This is a metric that measures the relative error and hence an intuitive metric.

Definition (Mean Absolute Percentage Error)#

Given a dataset of \(n\) samples indexed by the tuple pair \((x_i, y_i)\), the mean absolute percentage error (MAPE) is defined as:

\[ \textbf{MAPE} = \dfrac{1}{n} \dfrac{\sum_{i=1}^n |\hat{y}_i - y_i|}{\max(\epsilon, |y_i|)} \]

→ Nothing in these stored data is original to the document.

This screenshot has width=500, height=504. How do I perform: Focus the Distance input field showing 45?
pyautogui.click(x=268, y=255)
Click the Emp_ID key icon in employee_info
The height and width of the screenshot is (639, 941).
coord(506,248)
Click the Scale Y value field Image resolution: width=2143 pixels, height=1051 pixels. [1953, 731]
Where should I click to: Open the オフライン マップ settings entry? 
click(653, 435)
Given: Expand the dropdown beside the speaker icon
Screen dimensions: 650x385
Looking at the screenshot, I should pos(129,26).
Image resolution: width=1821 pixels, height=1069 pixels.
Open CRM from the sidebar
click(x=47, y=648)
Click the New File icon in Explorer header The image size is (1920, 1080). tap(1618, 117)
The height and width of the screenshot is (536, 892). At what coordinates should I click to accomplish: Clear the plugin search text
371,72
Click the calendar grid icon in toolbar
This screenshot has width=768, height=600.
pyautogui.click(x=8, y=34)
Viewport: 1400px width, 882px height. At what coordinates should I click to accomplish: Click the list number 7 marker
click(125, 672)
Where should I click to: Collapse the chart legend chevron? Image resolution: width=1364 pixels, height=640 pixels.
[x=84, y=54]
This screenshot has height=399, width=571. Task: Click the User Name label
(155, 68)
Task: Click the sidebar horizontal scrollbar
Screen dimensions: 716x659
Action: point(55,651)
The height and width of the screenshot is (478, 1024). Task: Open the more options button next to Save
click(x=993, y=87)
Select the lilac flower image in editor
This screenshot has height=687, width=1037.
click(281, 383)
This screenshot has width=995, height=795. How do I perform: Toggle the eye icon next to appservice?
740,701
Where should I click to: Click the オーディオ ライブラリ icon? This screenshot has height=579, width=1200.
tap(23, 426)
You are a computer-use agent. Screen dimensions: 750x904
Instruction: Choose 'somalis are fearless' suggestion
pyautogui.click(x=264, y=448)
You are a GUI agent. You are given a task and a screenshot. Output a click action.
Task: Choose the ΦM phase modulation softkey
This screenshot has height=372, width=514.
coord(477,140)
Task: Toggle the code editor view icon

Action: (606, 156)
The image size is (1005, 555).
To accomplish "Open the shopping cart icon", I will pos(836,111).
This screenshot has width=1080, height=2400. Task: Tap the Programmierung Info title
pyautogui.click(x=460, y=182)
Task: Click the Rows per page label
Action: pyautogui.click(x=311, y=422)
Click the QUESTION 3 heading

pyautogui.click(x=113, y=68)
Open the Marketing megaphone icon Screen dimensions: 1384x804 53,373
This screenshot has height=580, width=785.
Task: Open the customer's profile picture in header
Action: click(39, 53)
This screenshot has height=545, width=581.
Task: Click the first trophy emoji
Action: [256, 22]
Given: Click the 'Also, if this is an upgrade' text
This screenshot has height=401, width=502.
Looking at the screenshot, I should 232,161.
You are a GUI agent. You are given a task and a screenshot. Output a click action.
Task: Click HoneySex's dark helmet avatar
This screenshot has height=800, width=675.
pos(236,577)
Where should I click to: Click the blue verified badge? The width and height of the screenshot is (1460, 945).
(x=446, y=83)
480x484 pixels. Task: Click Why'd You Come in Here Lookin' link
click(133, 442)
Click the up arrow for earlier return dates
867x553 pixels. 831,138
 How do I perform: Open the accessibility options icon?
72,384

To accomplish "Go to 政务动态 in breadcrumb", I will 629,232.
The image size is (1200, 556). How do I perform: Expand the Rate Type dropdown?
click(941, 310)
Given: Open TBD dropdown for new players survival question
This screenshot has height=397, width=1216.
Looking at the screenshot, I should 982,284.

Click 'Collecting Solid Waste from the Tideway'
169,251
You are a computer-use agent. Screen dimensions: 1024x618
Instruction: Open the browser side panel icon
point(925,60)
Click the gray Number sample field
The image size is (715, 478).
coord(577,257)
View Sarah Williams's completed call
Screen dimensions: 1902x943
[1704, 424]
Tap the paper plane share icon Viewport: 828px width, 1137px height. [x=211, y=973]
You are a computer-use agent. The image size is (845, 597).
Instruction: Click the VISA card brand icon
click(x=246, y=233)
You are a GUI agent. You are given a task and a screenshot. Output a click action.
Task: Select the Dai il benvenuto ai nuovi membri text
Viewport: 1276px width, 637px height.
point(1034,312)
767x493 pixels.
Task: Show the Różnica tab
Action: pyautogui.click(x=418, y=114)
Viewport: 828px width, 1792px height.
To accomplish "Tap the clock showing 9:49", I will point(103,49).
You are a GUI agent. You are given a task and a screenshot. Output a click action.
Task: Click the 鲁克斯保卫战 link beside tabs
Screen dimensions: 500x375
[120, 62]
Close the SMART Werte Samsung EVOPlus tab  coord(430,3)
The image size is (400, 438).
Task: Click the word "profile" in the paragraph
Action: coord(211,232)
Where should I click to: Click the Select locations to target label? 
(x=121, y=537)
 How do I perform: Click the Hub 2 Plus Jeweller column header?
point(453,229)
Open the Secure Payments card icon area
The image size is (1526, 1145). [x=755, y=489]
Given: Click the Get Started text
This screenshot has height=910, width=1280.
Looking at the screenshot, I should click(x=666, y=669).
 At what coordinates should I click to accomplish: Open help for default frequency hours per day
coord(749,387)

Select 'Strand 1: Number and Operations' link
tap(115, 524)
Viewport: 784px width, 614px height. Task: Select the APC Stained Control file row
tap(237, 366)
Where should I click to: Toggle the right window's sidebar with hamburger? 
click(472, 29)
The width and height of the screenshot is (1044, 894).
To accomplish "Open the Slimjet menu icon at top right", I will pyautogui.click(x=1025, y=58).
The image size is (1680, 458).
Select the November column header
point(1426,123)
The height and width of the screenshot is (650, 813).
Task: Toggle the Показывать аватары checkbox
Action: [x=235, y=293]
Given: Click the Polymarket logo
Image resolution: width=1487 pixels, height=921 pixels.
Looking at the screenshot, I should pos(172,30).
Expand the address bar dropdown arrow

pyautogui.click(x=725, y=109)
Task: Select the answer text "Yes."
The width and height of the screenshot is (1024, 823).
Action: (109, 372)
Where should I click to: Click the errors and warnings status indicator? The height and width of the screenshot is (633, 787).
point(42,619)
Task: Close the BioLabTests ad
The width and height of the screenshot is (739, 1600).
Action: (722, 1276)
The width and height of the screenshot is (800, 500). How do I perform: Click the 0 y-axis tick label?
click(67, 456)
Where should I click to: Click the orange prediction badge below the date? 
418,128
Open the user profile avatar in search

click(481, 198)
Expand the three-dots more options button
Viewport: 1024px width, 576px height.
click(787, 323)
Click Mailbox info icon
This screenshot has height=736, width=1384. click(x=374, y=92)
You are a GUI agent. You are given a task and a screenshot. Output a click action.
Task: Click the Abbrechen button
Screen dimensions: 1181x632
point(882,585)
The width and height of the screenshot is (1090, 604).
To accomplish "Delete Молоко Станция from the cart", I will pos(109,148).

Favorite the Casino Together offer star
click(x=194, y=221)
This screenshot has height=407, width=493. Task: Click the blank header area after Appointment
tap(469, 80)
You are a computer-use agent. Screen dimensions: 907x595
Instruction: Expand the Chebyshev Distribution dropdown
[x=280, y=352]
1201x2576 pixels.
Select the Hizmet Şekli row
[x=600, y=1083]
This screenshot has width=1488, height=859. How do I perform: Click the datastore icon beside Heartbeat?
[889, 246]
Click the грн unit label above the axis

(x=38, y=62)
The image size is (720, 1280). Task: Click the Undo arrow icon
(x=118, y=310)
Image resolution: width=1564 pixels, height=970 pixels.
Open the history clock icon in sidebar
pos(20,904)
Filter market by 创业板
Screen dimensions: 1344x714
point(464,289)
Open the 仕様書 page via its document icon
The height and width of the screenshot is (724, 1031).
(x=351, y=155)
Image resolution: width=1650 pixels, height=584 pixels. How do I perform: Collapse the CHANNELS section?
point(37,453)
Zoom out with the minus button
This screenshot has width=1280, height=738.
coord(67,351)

where \(\epsilon\) is an arbitarily small and positive number in case the ground truth \(y_i\) is \(0\).

Implementation of MAPE#

import numpy as np

def mean_absolute_percentage_error_(
    y_true: np.ndarray, y_pred: np.ndarray, epsilon: float = 1e-5
) -> float:
    """Mean absolute percentage error (MAPE) regression loss.

    Note:
        Loss can be extremely high when `y_true` is near 0 since the denominator
        will be epislon, and np.abs(y_true - y_pred) / epislon will be very large.

    Args:
        y_true (np.ndarray): Ground truth (correct) target values.
        y_pred (np.ndarray): Estimated target values.
        epsilon (float, optional): An arbitrarily small positive number for numerical stability
                                   in case y_true is 0 or near 0. Defaults to 1e-5.

    Shape:
        y_true: (n_samples, )
        y_pred: (n_samples, )

    Returns:
        loss (float): The mean absolute percentage error.

    Examples:
        >>> y_true = [3, -0.5, 2, 7]
        >>> y_pred = [2.5, 0.0, 2, 8]
        >>> mean_absolute_percentage_error_(y_true, y_pred)
        0.3273...
    """

    y_true = np.asarray(y_true).flatten()
    y_pred = np.asarray(y_pred).flatten()
    print(np.maximum.outer(y_true, epsilon))
    loss = np.mean(
        np.abs((y_true - y_pred) / np.maximum.outer(np.abs(y_true), epsilon))
    )
    return loss
>>> y_true = [3, -0.5, 2, 7]
>>> y_pred = [2.5, 0.0, 2, 8]
>>> mean_absolute_percentage_error_(y_true, y_pred)
[3.e+00 1.e-05 2.e+00 7.e+00]
0.3273809523809524